A theme seems to be developing in my life over the past few days. First Alex posed a question on one of my previous blogs, Meeting Together . It is a significant question for anyone struggling through how we live out the life of the church today.
Then I got an email from Australia this morning after reading my blog on That Lot in Fairlee :
Finally I spent some time on the phone today with a staff pastor at an outwardly successful congregation who is beginning to recognize a greater reality in Christ than he has experienced. Concerned about where his passion might take him, he wanted to ask me some questions about how this journey might affect his future and whether God can use the pastor/congregational model so prevalent today.
While I was talking to this brother we hit upon something that I think addresses the other two as well. First, let me say that nothing on this website refers to the abomination of denominations, or that those in pastoral roles are bad. That’s not language I use or encourage. We are caught in an interesting time. I’m convinced that the pastor/congregational/denominational structures we’ve inherited after 2000 years of Christian history are simply at odds with the priorities of the kingdom as Jesus lived it. Many people are starting to see that and hunger for a greater reality than these environments can offer no matter how hard they try.
Our structures seem to propagate religion more easily than the equip people for relationship and in time institutional priorities seem to trump relational ones. Does that mean they are valueless? Should we all leave them or close them all down? Is everyone in them working against the purpose of God in the earth? No! No! And no! It is one thing to recognize the weaknesses of a system and another to judge those involved in them as evil, or not recognize how God still works through our flawed attempts. He’s a pretty gracious God. I got much of my knowledge of Scripture and hunger to know God through those kinds of structures. They just couldn’t fill the hunger they gave me. We can be active in those structures and miss what true life in Christ and in his family is all about because maintaining the machinery exhausts our resources and distracts our passions.
What I hear in all of these contacts this week is an underlying concern: Do we have to figure out congregational life and do it the right way to live deeply in Jesus today? No! No! And no! In fact our preoccupation with the structures, whether we’re embracing them or reacting to them still keeps our eye on the wrong place. The transitions God wants to make in us are not primarily institutional. They are in the heart. As we embrace what he is doing in us how we need to respond on the outside will be clearer.
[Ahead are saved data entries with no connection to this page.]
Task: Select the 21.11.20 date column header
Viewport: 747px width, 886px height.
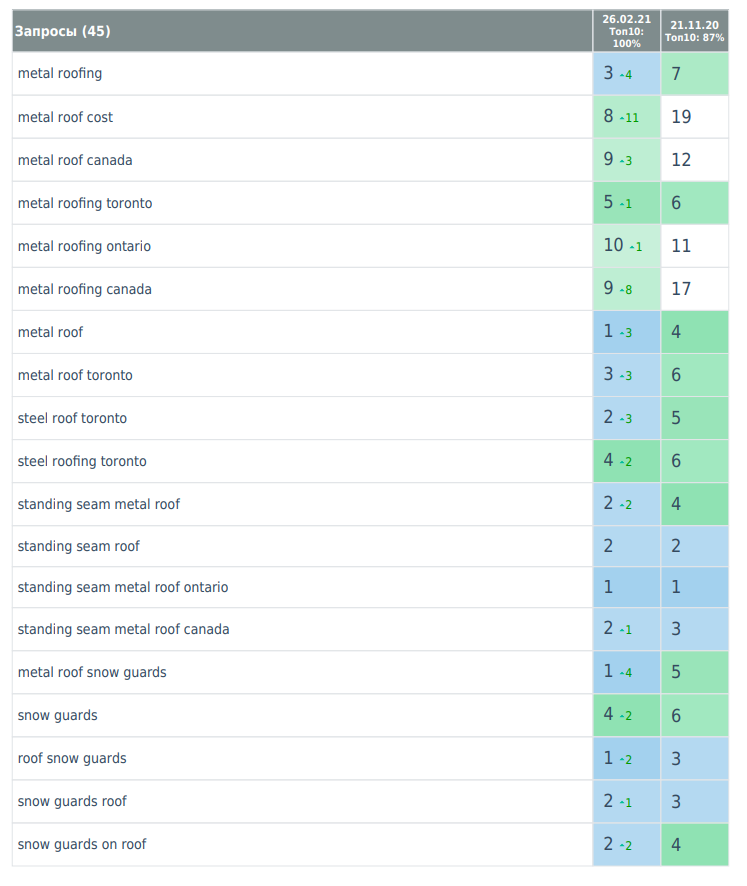Action: [x=695, y=31]
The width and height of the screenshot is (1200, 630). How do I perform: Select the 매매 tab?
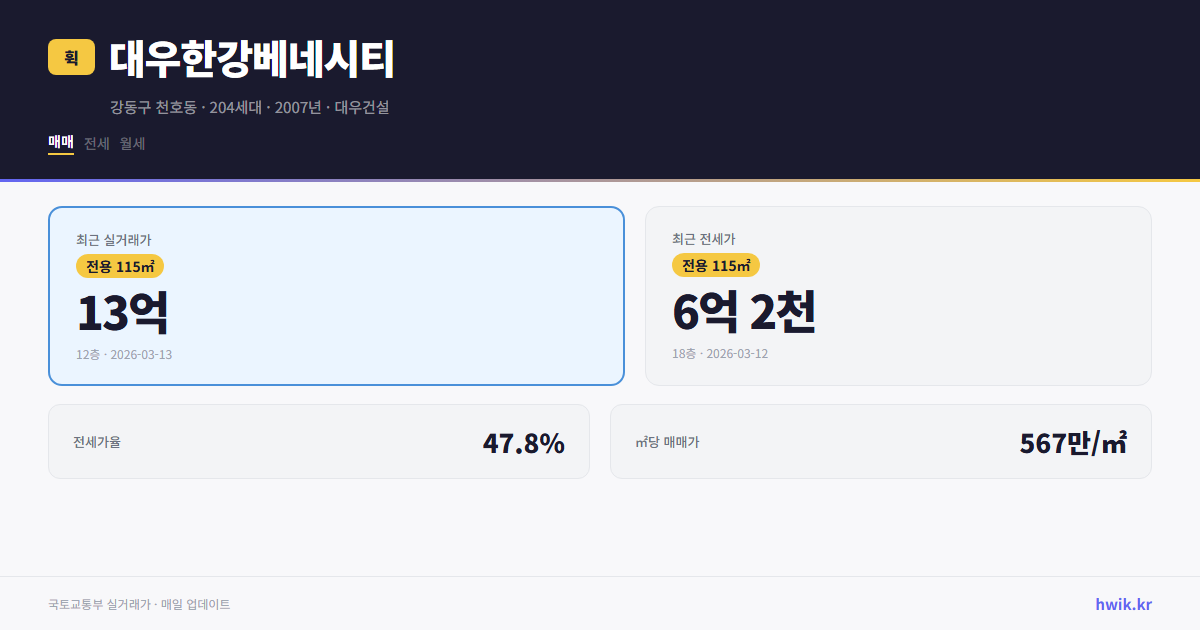(59, 143)
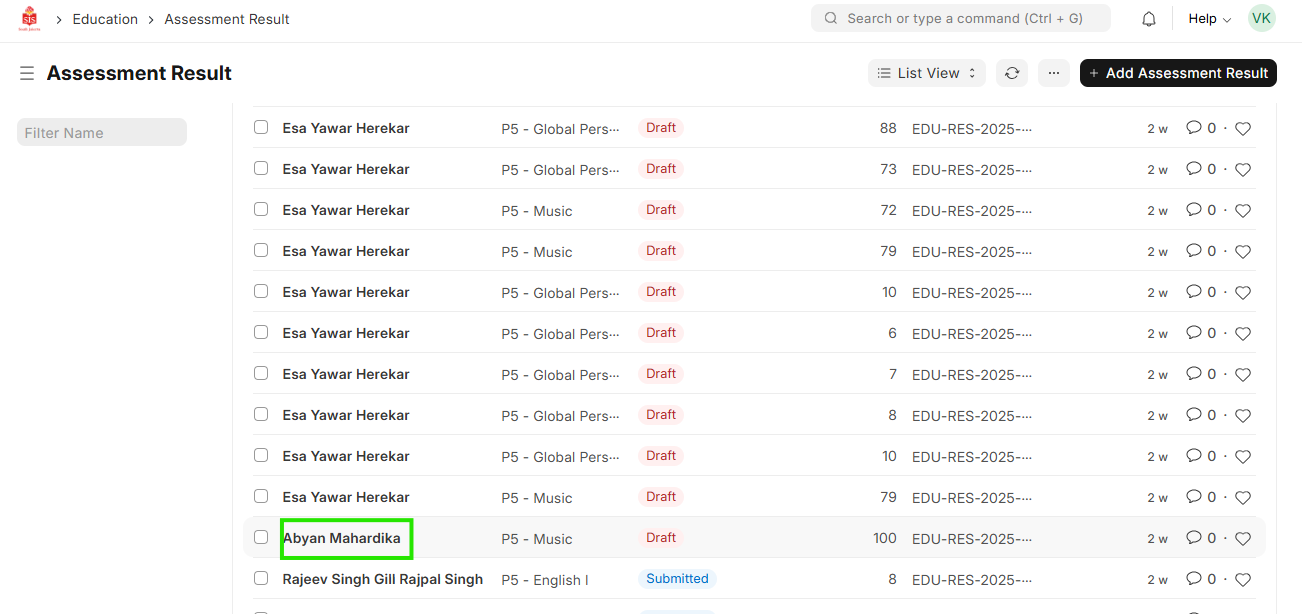
Task: Check the Rajeev Singh Gill Rajpal Singh checkbox
Action: pos(261,578)
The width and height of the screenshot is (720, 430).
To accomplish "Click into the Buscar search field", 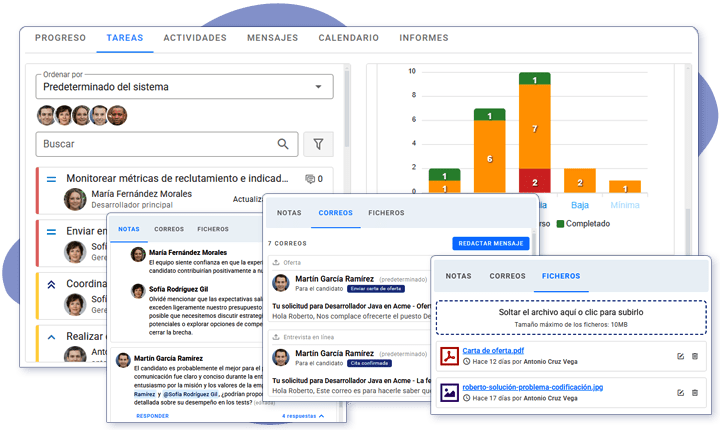I will 160,145.
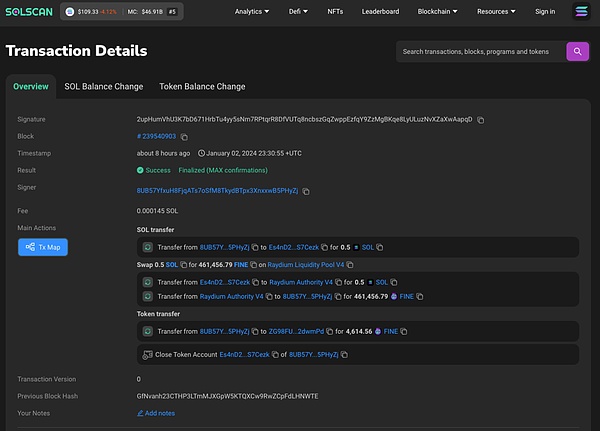600x431 pixels.
Task: Click the Solscan logo
Action: pyautogui.click(x=30, y=12)
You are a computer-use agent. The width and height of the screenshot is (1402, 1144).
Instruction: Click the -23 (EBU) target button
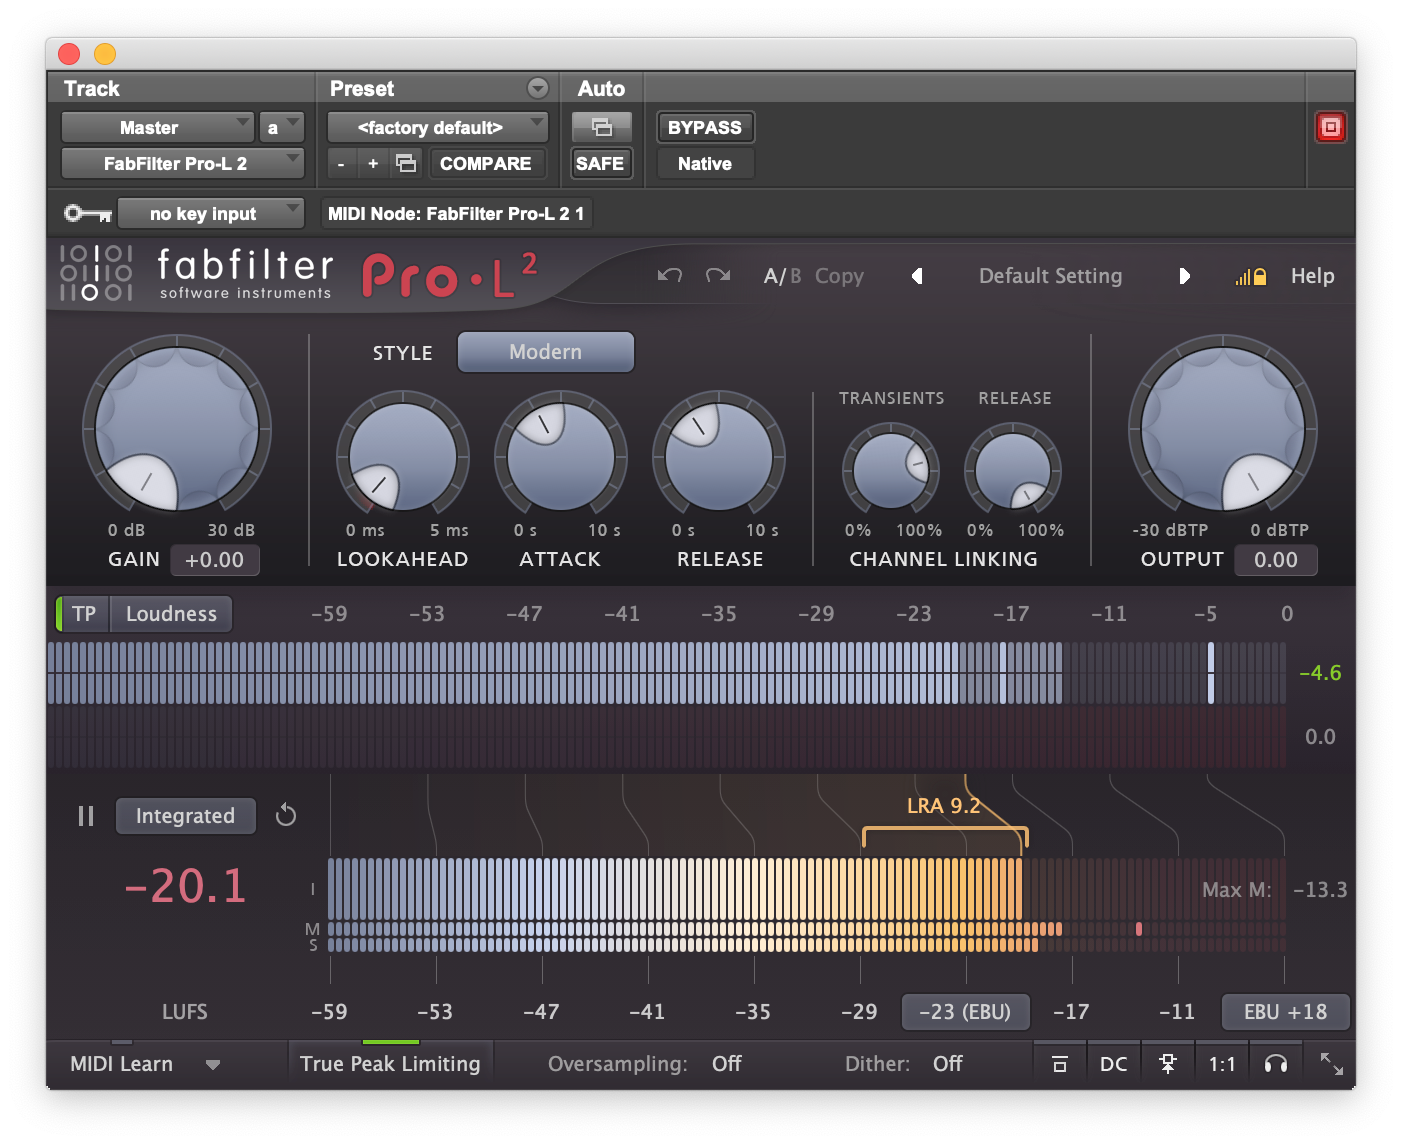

In the phone call earlier today I sensed that this staff pastor, like so many of us, was trying to sort out so many things that he couldn’t even see yet. Somehow he had become convinced that his life in Jesus would suffer until he got the structural issues figured out. It became obvious to us both how backwards that way of thinking is. Jesus is not waiting for us to get all the structures right.
Every bit of his life is available to you today in your relationship with him. Right now! Right where you are he wants you to know his reality and his work in you. If your mind is constantly trying to answer all the questions about your unknown future you will miss his work in you today. He does not live in your illusions, dreams or fears of the future. He lives in you. Embrace him today. Yield to him. Listen to him. Follow him without ‘taking any thought about tomorrow’ and he’ll be able to do some amazing things in you. Don’t think it awaits the perfect environment. Your submitted heart to him is all the environment he needs and whatever transition he wants to take you through in your activities or structures will rise out of the reality of that relationship. We get the cart before the horse when we’re more focused on our structures than we are on our King and Priest and Friend.